## Requirement
Exactly as they appear below, repeat the lines from the one with "Sort table by Total Amount column header" through the one with "You are a computer-use". Drop every picture.

Pixel coordinate grounding data:
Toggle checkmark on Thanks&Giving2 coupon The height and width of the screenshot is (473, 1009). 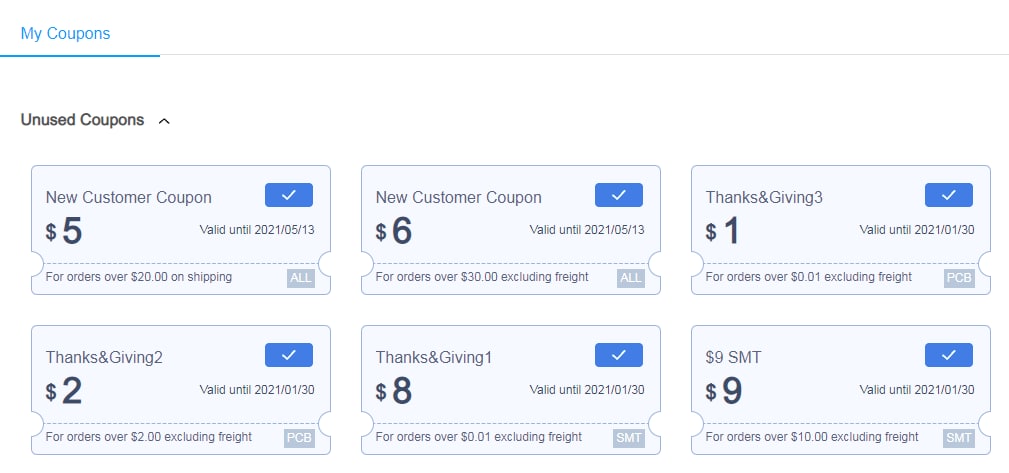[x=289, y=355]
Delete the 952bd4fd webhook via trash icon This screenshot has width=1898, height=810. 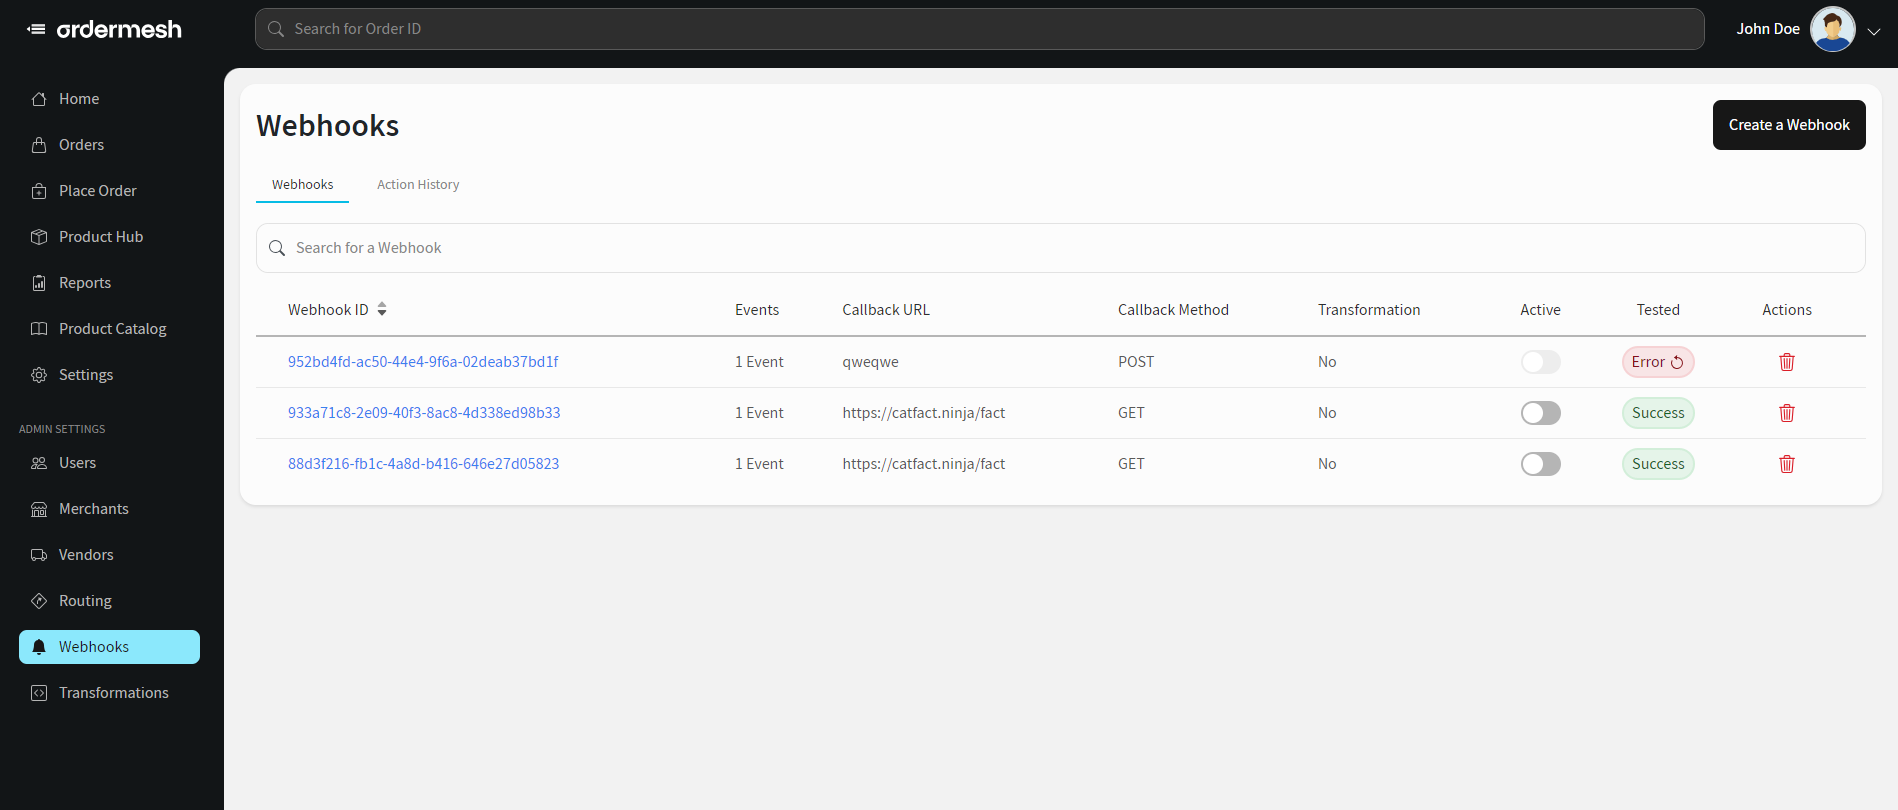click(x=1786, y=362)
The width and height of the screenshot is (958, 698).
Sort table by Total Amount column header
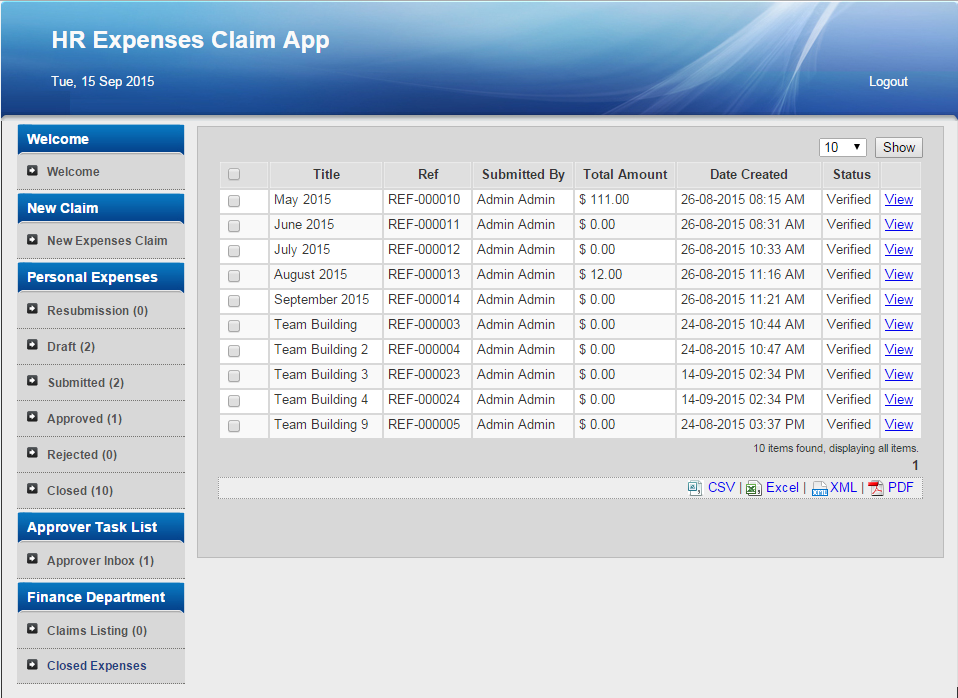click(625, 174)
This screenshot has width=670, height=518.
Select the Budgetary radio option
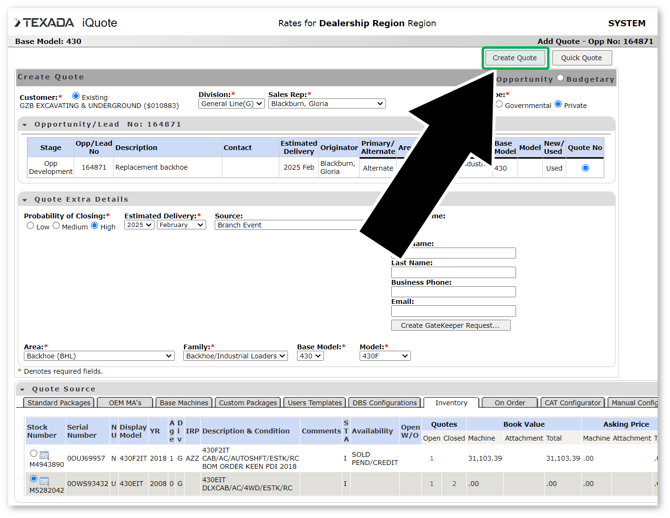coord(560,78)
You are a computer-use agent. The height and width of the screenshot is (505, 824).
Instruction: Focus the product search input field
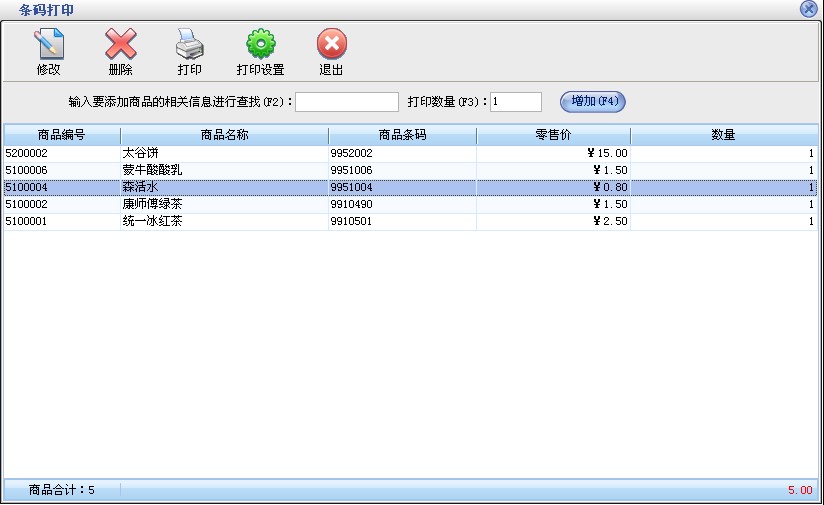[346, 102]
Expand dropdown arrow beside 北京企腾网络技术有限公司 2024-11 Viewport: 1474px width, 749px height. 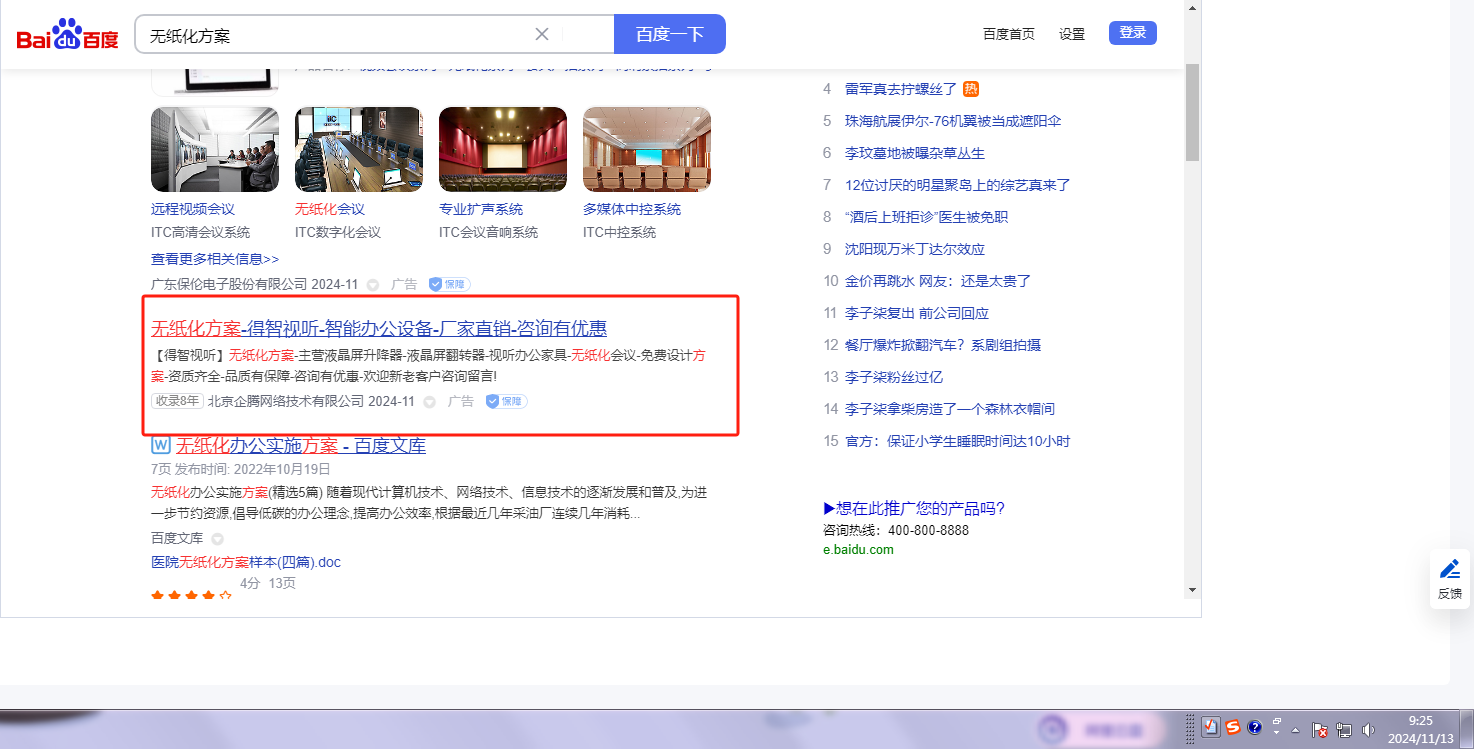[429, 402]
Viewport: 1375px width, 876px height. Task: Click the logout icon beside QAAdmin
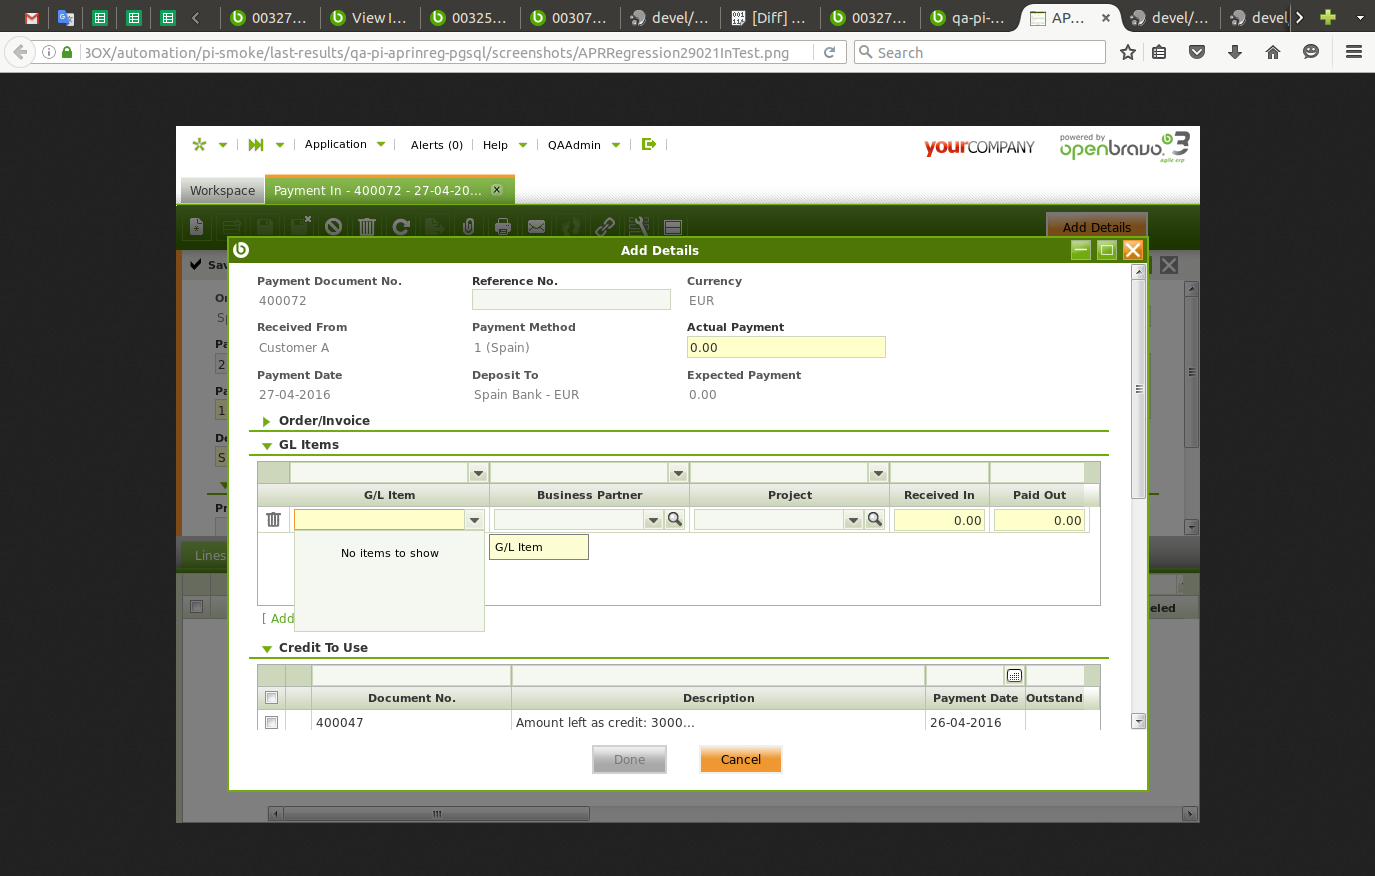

## Task answer
Sort table by Total Amount column header
click(625, 174)
This screenshot has width=670, height=518.
Select the Budgetary radio option
coord(560,78)
You are a computer-use agent. The height and width of the screenshot is (505, 824).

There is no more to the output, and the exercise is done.